**Data provided**
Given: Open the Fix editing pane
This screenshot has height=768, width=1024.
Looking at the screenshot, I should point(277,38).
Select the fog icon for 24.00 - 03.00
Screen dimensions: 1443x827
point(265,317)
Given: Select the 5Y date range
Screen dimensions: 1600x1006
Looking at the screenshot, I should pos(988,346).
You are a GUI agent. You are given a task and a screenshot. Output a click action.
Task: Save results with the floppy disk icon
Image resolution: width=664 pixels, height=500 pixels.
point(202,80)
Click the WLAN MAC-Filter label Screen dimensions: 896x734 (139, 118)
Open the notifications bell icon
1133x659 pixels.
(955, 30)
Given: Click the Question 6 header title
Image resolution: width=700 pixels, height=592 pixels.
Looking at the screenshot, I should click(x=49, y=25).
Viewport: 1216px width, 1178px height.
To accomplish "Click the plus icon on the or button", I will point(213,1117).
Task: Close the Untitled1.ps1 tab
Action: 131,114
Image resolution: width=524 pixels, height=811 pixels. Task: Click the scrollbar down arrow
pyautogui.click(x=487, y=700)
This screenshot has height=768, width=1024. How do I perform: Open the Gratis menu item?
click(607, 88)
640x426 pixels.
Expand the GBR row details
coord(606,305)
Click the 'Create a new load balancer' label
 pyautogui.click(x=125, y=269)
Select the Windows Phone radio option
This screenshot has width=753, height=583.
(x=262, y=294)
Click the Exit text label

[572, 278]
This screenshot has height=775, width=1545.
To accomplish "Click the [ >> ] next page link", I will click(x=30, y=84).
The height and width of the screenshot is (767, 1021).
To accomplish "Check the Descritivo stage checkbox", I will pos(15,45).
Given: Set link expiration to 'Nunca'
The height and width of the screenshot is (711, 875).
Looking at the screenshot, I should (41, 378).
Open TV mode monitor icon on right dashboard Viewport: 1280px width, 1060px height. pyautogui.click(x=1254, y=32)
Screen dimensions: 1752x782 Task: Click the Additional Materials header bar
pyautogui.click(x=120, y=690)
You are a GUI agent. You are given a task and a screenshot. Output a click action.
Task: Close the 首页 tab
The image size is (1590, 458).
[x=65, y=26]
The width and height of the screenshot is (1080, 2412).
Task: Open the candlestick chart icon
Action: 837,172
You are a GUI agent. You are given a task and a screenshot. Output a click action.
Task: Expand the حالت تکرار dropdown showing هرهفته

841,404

**Your instructions**
Find each line in the listing above that contains "Viewport", and copy that line.

**Task answer**
Viewport: 1216px width, 1178px height.
Open TV mode monitor icon on right dashboard Viewport: 1280px width, 1060px height. pyautogui.click(x=1254, y=32)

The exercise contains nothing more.